I tried to summarize the relationships based on "referential integrity",
together with analysis as to which IDs can actually be deliberately
selected by the user of pcs.

* * *

referencable-element
- referencing-element-1@referencing-attr-1
- referencing-element-2@referencing-attr-2

template
- primitivee@template

(primitive, group, clone, master)
- rsc_colocation@rsc
- rsc_colocation@with-rsc
- rsc_location@rsc
- rsc_order@first
- rsc_order@then
- rsc_ticket@rsc

acl_role
- role@id

// reflexive-in-class-references via @id-ref
X
- X@id-ref
for X in (cluster_property_set, instance_attributes, meta_attributes,
          nvpair [since 1.3], operations, resource_set, rule,
          utilization)

// anything referencable (see next section) can be referenced by
(ID-HAVING)
- acl_permission@reference
- obj_ref@id

* * *

Let's enumerate ID-HAVING entities (see last part of previous section),
making a distinction as to whether those ID can be actively selected
using pcs commands, or if they are not supported with pcs at all.

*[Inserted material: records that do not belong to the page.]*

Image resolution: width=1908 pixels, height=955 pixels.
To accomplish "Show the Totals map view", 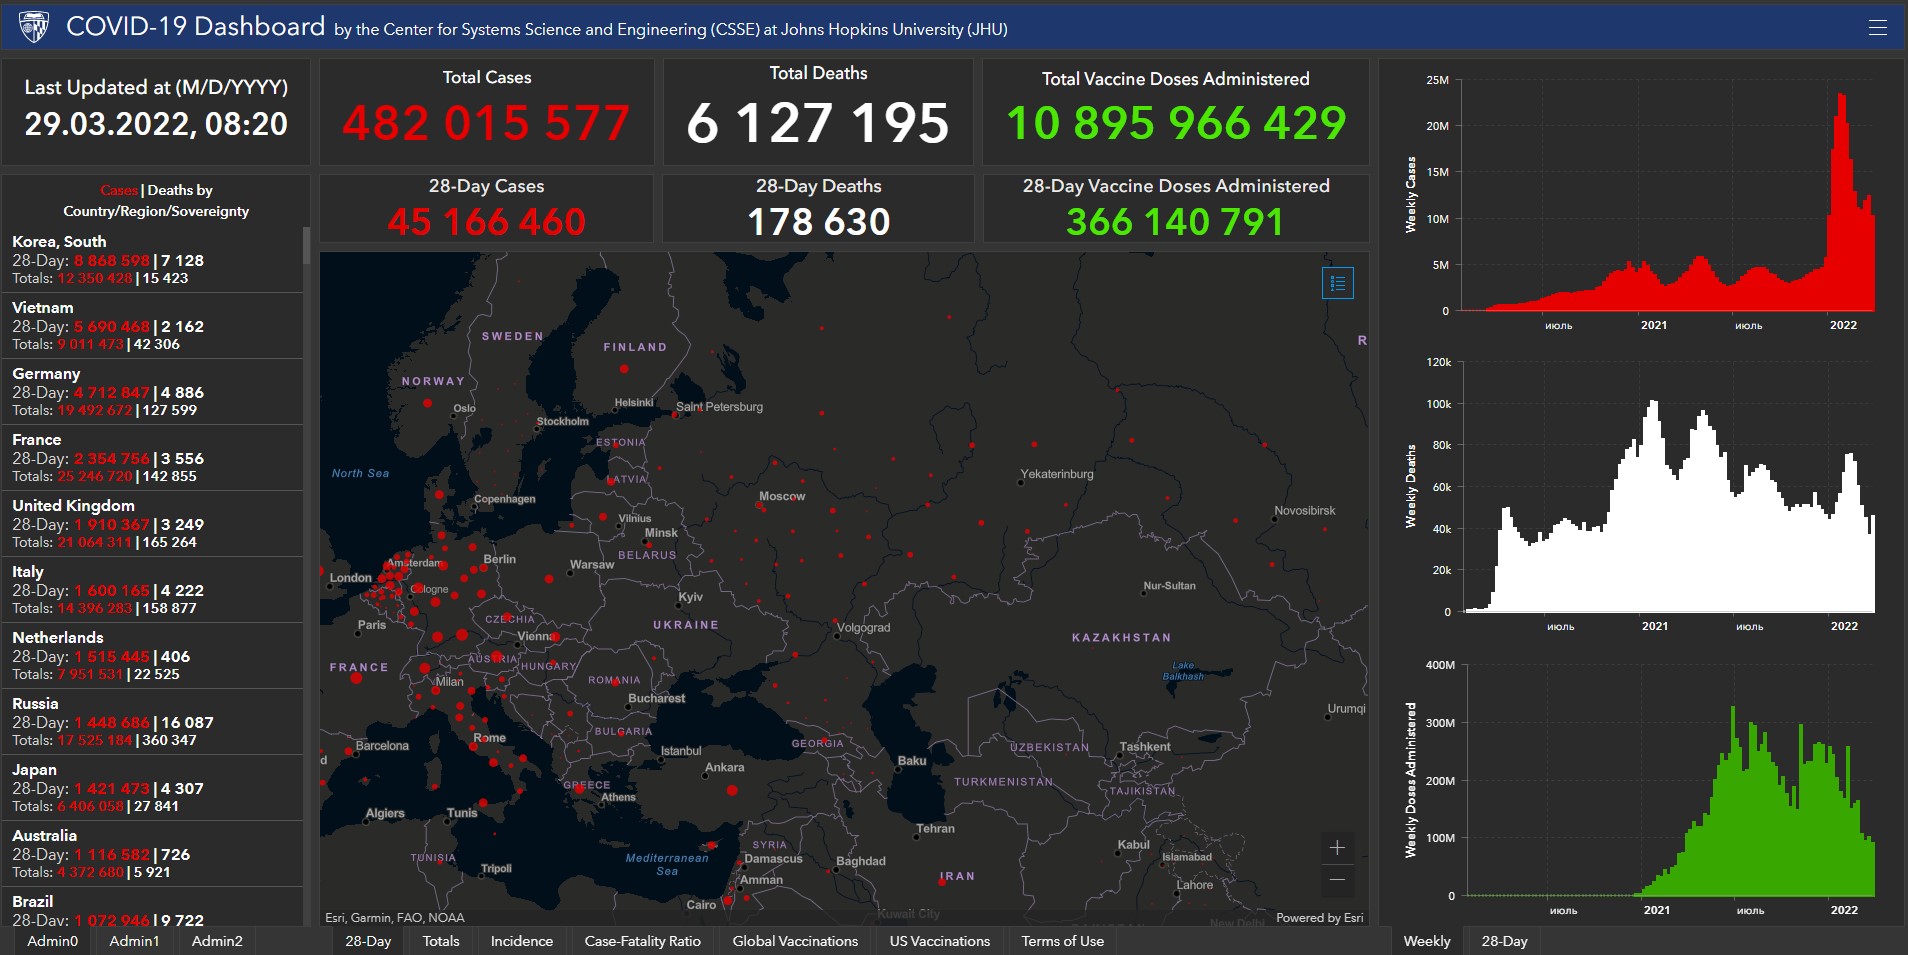I will click(x=441, y=941).
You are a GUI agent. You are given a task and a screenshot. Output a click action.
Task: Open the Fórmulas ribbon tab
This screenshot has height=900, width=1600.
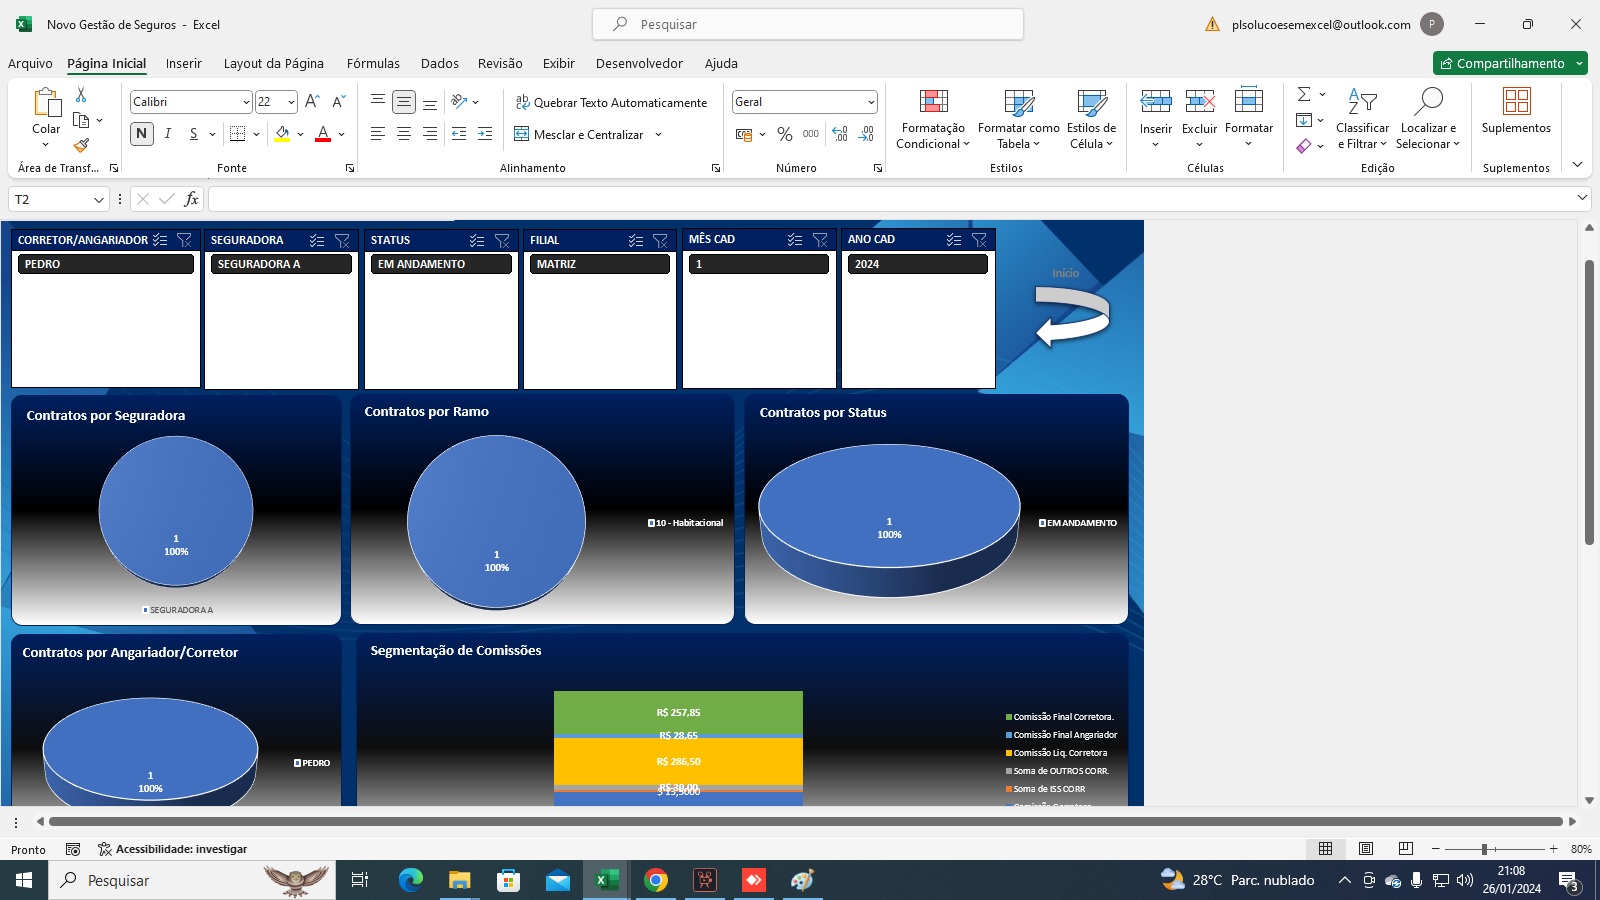pos(373,63)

Entities not supported by pcs at all:
- tag
- template

Entities where IDs _cannot_ be deliberately chosen in pcs commands:
- acl_permission
- cluster_property_set (fixed ID is used, though)
- date_expression
- date_spec
- duration
- expression
- fencing-level
- instance_attributes
- meta_attributes
- nvpair
- op
- operations
- resource_set
- utilization

Entities where IDs _can_ be deliberately chosen in pcs commands:
- acl_role
- rsc_colocation
- rsc_location
- rsc_order
- rsc_ticket

(
+ coming:
- bundle
- port-mapping
- storage-mapping
)

* * *

In re <tags>: it's potentially very useful though non-interoperable way
how the management tools can group selected objects (identifiable with
with IDs) in a distributed manner under some other identifier, with
no semantic interpretation of this tag identifier other than how it's
understood by the management tool.  So, for instance, I can imagine
it could be (ab)used to list some especially important resources
prominently in the list, no matter which pcs UI daemon is accessed.

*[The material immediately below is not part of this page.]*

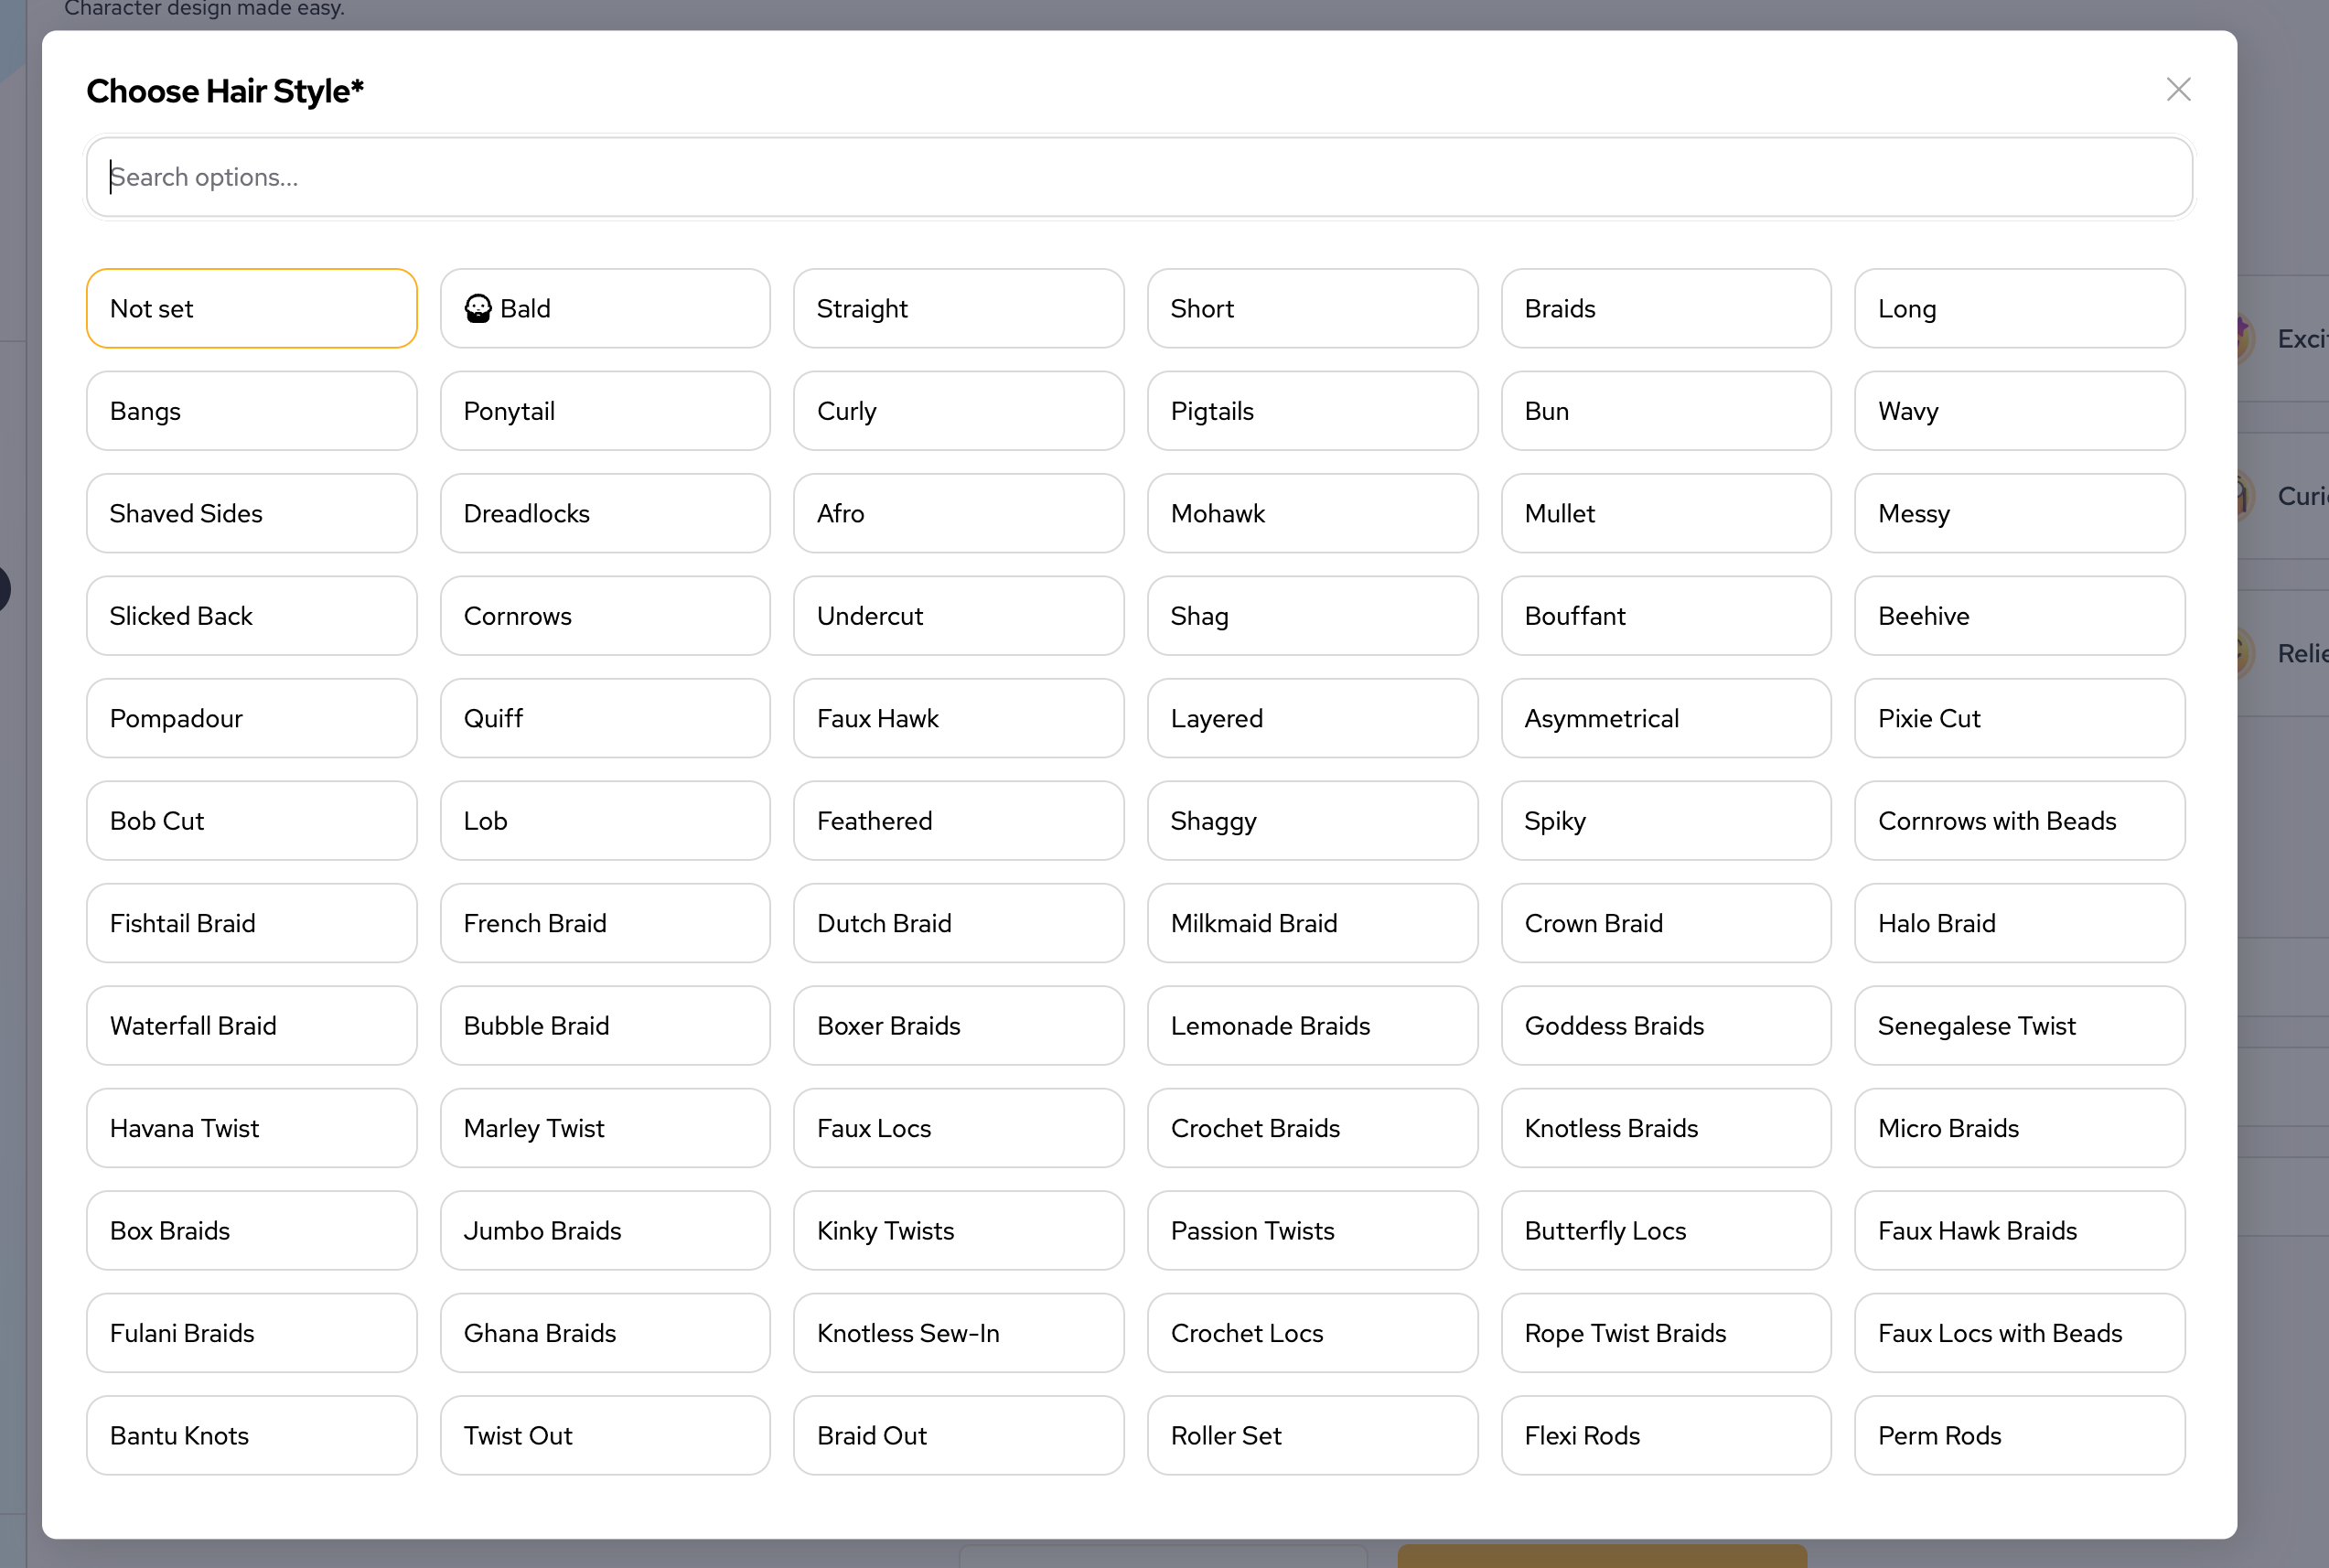The width and height of the screenshot is (2329, 1568).
Task: Select the Knotless Sew-In option
Action: click(957, 1333)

Note that respective <obj_ref> (and in turn <tags> when suddenly
made empty in due course) SHOULD be treated the very same way as
ACLs -- in ON DELETE CASCADE manner, even if tags are not supported
by pcs per se, yet.

Comment 6 Jan Pokorný [poki] 2017-04-13 16:39:27 UTC
FWIW, this is the on-merge discussion for <tags>:
https://github.com/ClusterLabs/pacemaker/pull/463

Comment 7 Jan Pokorný [poki] 2017-04-21 13:45:28 UTC
I should also mention a special category where, contrary to the bug
report, pcs is keen to enforce referential integrity where it is
conceptually desired in the final product but is not mandated (typically
cannot be as constrainted by limited RelaxNG expressivness and perhaps
suboptimal way of encoding one-or-more relationships with the dependent
entities) in the schema:

primitive (or possibly whatever makes sense to encode stonith resources)
- fencing-level/@devices (possibly carrying "id1,...,idN" array
  of pointers to respective configured instances of fence agents)

Comment 9 RHEL Program Management 2021-01-15 07:33:52 UTC
After evaluating this issue, there are no plans to address it further or fix it in an upcoming release.  Therefore, it is being closed.  If plans change such that this issue will be fixed in an upcoming release, then the bug can be reopened.